To me it sounds reasonable that if we lift the restriction on the number of 
characters for a string literal in the DEFAULT clause, those literals that are 
longer than the old limit should be treated the exact same way as the shorter 
literals. Whether or not we should add more restrictions on the shorter 
literals (and, transitively, on the longer literals once the 254-character 
limitation is lifted) sounds like an orthogonal question.
                
> Lift some DB2 restrictions on DEFAULT values [was: Allow any build-in 
> function as default values in table create for columns]
> -----------------------------------------------------------------------------------------------------------------------------
>
>                 Key: DERBY-118
>                 URL: https://issues.apache.org/jira/browse/DERBY-118
>             Project: Derby
>          Issue Type: Improvement
>          Components: SQL
>            Reporter: Bernd Ruehlicke
>            Assignee: Dag H. Wanvik
>            Priority: Minor
>         Attachments: derby-118-all-defaults.diff, 
> derby-118-limited-even-more.diff, derby-118-limited-even-more.status, 
> derby-118-limited.diff, derby-118-limited.status, derby-118-longvarchar.diff, 
> derby-118.diff, derby-118.stat, derby-118b.diff, derby-118b.stat, 
> derby-118c.diff, derby-118c.stat
>
>
> It is ok in ij to do a   values char(current_date)   but is is not allowed to 
> use char(current_date) as default value for clolumns; like for example
> CREATE TABLE DOSENOTWORK (num int, created_by varchar(40) default user, 
> create_date_string varchar(40) default char(current_date))
> Request: It should be allowed to use any build-in function which return a 
> valid type as part of the default value spec.
> There was a e-mail thread for this and the core content/answer was:
> Bernd Ruehlicke wrote:
> > 
> > CREATE TABLE DOSENOTWORK (num int, created_by varchar(40) default 
> > user, create_date_string varchar(40) default char(current_date))
> > 
> > give an error as below - any idea why ?!??!
> > 
> The rules for what is acceptable as a column default in Derby say that the 
> only valid functions are datetime functions. 

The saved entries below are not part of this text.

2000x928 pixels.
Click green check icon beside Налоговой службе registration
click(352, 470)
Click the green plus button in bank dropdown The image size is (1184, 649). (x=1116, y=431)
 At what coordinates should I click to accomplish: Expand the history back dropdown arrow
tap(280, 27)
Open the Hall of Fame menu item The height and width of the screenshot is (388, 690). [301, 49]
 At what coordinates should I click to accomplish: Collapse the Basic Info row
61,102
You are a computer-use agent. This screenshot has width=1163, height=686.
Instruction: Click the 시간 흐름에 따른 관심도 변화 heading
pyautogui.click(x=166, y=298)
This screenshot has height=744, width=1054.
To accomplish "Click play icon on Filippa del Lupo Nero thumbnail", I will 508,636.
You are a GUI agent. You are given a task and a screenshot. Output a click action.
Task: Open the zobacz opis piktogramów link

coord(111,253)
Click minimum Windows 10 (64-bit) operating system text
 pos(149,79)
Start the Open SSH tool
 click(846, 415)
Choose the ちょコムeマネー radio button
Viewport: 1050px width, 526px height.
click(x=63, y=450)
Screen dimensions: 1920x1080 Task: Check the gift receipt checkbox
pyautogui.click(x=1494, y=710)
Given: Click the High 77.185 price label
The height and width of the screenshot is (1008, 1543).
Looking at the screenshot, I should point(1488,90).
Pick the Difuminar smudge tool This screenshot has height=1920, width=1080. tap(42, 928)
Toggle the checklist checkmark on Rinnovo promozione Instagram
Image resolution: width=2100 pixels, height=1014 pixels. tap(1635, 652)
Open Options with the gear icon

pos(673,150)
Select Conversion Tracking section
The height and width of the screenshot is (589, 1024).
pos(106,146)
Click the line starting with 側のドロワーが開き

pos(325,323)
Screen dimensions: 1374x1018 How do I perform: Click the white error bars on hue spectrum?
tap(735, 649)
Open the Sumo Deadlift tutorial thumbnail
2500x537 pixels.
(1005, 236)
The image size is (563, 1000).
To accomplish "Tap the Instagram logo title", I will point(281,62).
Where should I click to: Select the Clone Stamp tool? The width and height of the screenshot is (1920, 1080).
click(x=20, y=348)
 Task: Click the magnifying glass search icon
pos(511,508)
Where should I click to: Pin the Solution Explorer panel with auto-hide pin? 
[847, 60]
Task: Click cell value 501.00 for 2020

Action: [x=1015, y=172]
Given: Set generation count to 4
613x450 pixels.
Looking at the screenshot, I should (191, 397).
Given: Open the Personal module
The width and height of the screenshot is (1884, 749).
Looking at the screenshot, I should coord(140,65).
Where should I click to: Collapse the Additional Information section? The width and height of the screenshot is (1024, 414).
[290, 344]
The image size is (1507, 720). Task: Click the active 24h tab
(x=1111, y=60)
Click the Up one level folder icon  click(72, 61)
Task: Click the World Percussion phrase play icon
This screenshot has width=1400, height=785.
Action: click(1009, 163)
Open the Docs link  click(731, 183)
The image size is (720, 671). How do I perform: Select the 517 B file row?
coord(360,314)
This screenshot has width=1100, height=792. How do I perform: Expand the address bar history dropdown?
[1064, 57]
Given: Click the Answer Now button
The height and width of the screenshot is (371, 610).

>   The logic that enforces this can be seen in the "defaultTypeIsValid" method 
> of the file:
> ./java/engine/org/apache/derby/impl/sql/compile/ColumnDefinitionNode.java
> The Derby Reference Manual also states this same restriction (albeit rather 
> briefly):
> ----
> Column Default
> For the definition of a default value, a ConstantExpression is an expression 
> that does not refer to any table. It can include constants, date-time special 
> registers, current schemas, users, and null.
> ----
> A "date-time special register" here means a date-time function such as 
> "date(current_date)" in your first example. 
> Since the function "char" is NOT a date-time function, it will throw an error.
> I believe this restriction was put in place as part of the "DB2 
> compatibility" work was that done in Cloudscape a while back.